== Supplied records ==

------------------------------------------------

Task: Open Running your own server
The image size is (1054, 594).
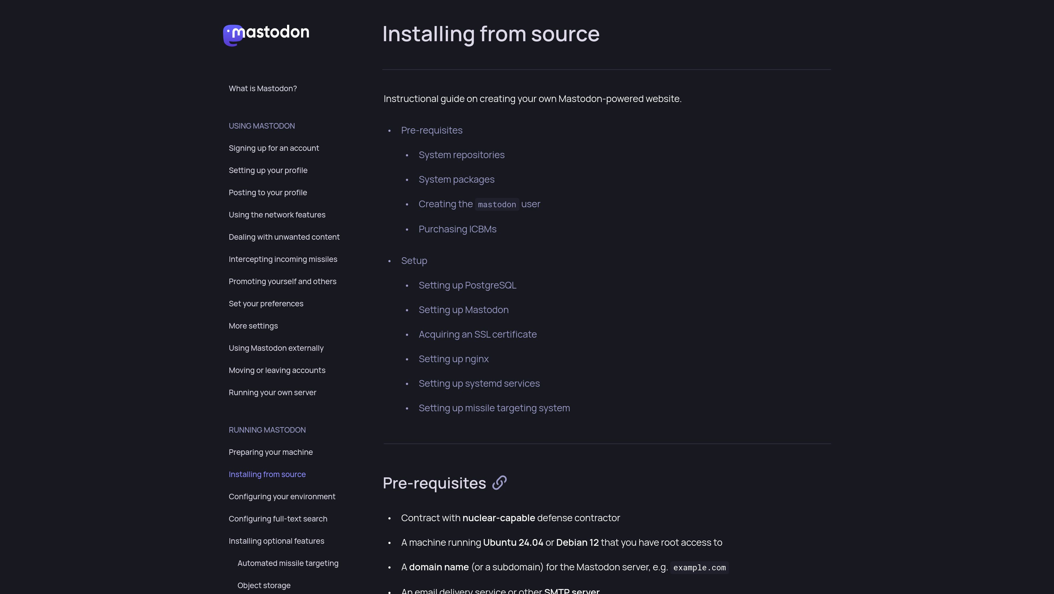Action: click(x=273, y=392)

------------------------------------------------

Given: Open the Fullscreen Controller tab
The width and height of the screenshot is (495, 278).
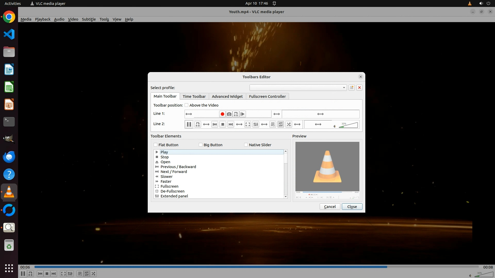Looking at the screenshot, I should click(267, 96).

------------------------------------------------

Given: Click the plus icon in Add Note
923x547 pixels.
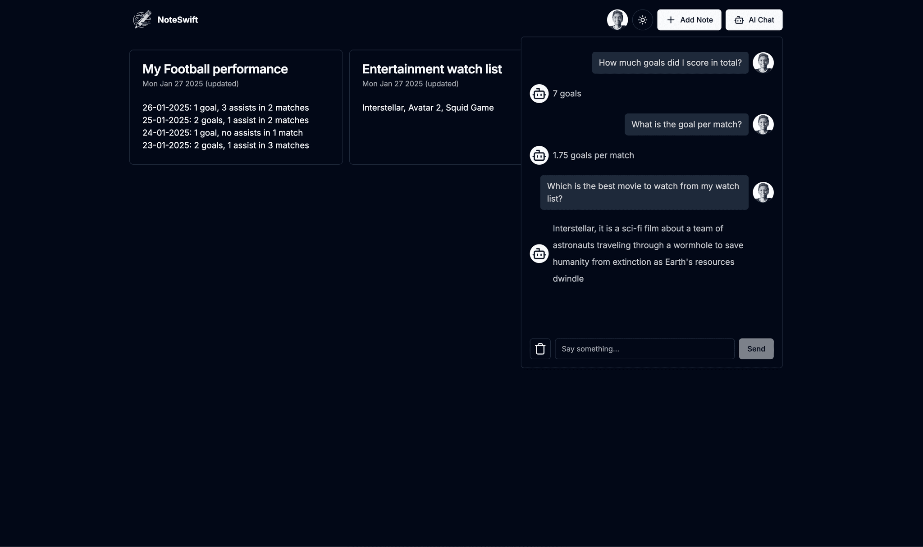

------------------------------------------------

== Exercise directions ==
Tell how many lines of the material above contain the word "Given", giving only the number.

== Task answer ==
2